Justin Marozzi

Diary – 17 September 2004

Justin Marozzi definitises his deliverables in Baghdad

issue 18 September 2004

Before I relocated to Baghdad to participate in the reconstruction effort, several friends said they didn’t want to see me paraded on television in one of those natty orange boiler suits pleading for American and British troops to withdraw from Iraq with a rusty Swiss Army knife at my throat. Not a very original joke and I was grateful for their concern, but this beheading thing has sown a disproportionate fear among otherwise rational people. Yes, it’s extraordinarily dramatic and gruesome, hence the headlines all over the world that the terrorists so crave, but statistically it hardly figures. By my calculation, of the approximately 200,000 Coalition forces and foreign contractors working in Iraq, perhaps half a dozen have been beheaded, giving a ratio of something like three per 100,000. Unpleasant, certainly, and it concentrates the mind, but let’s keep things in perspective. Baghdad has seen all this before, and on a much greater scale. When Tamerlane swept through in 1401, he put Baghdad, once known as Dar as Salam, the House of Peace, to the sword. Never mind a handful of carefully televised beheadings to terrify the world. After he’d finished flattening the city that for 500 years had been the centre of the Islamic world, the self-styled Lord of the Fortunate Conjunction, Marlowe’s ‘Scourge of God’, had 120 of his trademark towers piled up around the devastated city. They contained 90,000 skulls. That’s a proper massacre.
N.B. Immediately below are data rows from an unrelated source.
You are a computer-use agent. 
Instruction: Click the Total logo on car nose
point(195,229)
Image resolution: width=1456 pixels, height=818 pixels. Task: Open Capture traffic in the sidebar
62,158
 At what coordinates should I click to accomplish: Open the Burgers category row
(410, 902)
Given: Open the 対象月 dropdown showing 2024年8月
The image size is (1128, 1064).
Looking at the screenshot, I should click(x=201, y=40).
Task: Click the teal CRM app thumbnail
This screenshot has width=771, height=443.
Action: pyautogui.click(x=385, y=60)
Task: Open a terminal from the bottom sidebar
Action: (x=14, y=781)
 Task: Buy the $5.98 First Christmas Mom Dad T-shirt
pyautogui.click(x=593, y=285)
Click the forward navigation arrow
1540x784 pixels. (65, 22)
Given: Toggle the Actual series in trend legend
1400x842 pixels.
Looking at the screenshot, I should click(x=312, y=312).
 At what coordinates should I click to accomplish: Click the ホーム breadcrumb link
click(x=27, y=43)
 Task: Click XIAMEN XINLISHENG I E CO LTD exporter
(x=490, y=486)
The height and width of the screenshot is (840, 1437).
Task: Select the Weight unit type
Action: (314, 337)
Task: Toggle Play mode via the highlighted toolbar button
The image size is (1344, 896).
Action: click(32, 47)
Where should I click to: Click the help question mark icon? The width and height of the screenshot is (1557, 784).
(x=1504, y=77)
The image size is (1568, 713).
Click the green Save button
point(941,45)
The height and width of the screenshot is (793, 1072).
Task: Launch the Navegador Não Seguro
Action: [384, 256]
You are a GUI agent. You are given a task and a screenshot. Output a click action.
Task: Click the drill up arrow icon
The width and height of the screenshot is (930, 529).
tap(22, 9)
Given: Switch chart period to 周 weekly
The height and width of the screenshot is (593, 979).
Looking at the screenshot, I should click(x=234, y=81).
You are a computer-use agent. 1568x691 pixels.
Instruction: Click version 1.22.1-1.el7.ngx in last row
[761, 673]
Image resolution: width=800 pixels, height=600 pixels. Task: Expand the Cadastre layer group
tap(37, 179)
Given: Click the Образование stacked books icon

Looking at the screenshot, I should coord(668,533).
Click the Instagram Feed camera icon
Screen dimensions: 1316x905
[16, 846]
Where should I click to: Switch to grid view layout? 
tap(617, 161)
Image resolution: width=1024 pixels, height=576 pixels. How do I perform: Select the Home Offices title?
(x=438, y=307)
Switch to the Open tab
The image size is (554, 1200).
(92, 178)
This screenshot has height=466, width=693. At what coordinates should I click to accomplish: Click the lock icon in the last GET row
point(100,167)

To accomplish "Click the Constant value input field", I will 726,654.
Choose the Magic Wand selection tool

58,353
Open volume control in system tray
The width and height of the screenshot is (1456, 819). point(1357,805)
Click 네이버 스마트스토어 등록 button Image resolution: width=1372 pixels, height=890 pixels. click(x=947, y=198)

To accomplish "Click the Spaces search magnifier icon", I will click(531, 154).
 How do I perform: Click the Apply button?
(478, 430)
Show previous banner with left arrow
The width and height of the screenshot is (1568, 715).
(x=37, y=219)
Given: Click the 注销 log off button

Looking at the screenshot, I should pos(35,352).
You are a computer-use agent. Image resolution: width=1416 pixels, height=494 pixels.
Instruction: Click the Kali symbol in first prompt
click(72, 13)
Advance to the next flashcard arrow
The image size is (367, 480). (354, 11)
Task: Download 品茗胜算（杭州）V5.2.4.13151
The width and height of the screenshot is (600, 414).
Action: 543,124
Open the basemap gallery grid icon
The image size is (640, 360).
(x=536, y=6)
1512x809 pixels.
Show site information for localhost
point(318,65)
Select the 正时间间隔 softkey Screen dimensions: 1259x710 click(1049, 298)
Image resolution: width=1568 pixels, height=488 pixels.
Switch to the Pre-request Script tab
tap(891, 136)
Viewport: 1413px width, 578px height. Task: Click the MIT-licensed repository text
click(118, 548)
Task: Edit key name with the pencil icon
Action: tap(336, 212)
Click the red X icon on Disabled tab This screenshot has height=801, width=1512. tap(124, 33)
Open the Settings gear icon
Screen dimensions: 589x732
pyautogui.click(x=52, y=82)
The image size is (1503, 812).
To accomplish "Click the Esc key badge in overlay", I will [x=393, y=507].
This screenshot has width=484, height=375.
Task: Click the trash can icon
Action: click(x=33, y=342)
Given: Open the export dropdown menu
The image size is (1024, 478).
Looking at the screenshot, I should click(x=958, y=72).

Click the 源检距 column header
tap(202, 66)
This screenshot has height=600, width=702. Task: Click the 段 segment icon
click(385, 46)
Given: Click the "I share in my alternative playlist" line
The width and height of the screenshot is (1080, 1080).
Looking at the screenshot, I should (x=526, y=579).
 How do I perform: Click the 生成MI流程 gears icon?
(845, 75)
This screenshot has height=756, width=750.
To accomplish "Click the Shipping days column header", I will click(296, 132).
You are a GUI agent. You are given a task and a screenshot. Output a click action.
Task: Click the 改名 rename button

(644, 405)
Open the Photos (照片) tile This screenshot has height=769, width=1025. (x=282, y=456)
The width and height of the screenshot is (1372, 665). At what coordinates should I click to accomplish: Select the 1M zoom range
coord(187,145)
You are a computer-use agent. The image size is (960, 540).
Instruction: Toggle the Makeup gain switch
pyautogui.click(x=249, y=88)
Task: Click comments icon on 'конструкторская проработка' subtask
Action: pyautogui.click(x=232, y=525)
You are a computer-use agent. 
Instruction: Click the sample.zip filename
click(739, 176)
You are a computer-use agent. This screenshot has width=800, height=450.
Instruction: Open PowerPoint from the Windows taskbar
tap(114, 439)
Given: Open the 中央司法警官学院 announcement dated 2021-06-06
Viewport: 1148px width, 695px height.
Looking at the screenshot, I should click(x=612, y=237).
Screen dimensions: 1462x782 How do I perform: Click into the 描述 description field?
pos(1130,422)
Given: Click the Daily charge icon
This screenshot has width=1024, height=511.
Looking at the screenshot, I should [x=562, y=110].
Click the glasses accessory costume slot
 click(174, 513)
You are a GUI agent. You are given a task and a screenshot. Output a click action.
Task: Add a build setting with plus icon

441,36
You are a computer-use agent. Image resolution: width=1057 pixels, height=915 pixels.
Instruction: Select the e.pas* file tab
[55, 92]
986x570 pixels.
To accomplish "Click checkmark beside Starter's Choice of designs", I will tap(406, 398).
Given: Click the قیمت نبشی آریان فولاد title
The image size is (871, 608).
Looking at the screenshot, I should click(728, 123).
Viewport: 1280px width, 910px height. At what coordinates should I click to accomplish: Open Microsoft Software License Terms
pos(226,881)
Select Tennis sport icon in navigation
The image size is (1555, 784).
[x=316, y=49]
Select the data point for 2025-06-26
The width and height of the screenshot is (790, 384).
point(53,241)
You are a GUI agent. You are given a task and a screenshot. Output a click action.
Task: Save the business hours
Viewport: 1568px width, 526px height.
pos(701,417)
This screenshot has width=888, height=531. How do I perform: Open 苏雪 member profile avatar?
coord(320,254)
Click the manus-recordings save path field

Of course, if you’re a modern jihadi, there’s an obvious — and uncomfortable — parallel with Tamerlane. For all his talk of killing infidels, he butchered infinitely more Muslims than Christians, Jews or Hindus. As Gibbon observed in a characteristically dry aside: ‘If some partial disorders, some local oppressions, were healed by the sword of Timour, the remedy was far more pernicious than the disease …perhaps his conscience would have been startled if a priest or philosopher had dared to number the millions of victims whom he had sacrificed to the establishment of peace and order.’